Data for processing ▸
- - - - -
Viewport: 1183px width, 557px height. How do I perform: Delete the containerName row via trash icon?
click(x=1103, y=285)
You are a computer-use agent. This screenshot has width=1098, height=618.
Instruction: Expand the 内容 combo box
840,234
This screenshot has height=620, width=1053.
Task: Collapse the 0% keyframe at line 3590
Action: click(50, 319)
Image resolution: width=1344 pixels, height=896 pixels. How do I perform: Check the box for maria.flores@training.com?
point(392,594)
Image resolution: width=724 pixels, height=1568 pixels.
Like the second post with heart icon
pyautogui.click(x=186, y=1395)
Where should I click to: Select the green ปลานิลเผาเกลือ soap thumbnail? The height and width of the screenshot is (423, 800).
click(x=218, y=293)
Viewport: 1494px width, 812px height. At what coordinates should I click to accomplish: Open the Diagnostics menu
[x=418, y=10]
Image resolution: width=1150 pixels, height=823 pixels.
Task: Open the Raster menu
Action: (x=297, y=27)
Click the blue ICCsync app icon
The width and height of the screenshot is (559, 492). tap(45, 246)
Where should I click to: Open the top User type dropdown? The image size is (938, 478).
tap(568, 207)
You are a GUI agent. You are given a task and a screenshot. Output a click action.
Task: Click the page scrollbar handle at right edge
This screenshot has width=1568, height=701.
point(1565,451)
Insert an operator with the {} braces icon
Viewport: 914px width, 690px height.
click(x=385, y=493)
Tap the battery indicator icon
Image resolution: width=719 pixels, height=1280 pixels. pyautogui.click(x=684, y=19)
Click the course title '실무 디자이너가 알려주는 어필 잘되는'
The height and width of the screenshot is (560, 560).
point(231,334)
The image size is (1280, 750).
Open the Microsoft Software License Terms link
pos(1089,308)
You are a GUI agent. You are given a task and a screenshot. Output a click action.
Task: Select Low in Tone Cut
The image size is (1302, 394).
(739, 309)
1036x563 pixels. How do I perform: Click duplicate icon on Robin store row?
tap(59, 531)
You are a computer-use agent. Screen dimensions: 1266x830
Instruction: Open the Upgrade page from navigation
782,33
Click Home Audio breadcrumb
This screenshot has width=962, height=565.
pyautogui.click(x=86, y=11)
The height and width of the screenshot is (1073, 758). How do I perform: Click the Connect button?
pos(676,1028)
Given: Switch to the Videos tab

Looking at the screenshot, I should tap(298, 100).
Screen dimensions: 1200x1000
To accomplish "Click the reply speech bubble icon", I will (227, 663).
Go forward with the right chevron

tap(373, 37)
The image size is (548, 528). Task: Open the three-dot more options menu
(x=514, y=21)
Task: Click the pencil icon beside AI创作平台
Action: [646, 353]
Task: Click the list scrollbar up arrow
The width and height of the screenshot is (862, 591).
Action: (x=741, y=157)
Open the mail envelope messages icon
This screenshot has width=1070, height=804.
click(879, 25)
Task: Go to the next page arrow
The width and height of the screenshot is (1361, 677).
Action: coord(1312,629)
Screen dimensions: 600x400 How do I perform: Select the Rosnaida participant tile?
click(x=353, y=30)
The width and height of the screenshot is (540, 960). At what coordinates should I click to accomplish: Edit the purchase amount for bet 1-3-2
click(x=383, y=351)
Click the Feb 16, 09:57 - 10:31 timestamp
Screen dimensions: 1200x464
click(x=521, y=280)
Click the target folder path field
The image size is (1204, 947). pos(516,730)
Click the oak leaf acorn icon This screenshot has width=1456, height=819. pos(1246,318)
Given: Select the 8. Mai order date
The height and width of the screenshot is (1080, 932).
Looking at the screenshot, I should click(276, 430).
- - - - -
Prompt ▸ Pull out every line holding "scrollbar" from the records above, and copy it.

Response for this exercise ▸
Task: Click the page scrollbar handle at right edge
Task: Click the list scrollbar up arrow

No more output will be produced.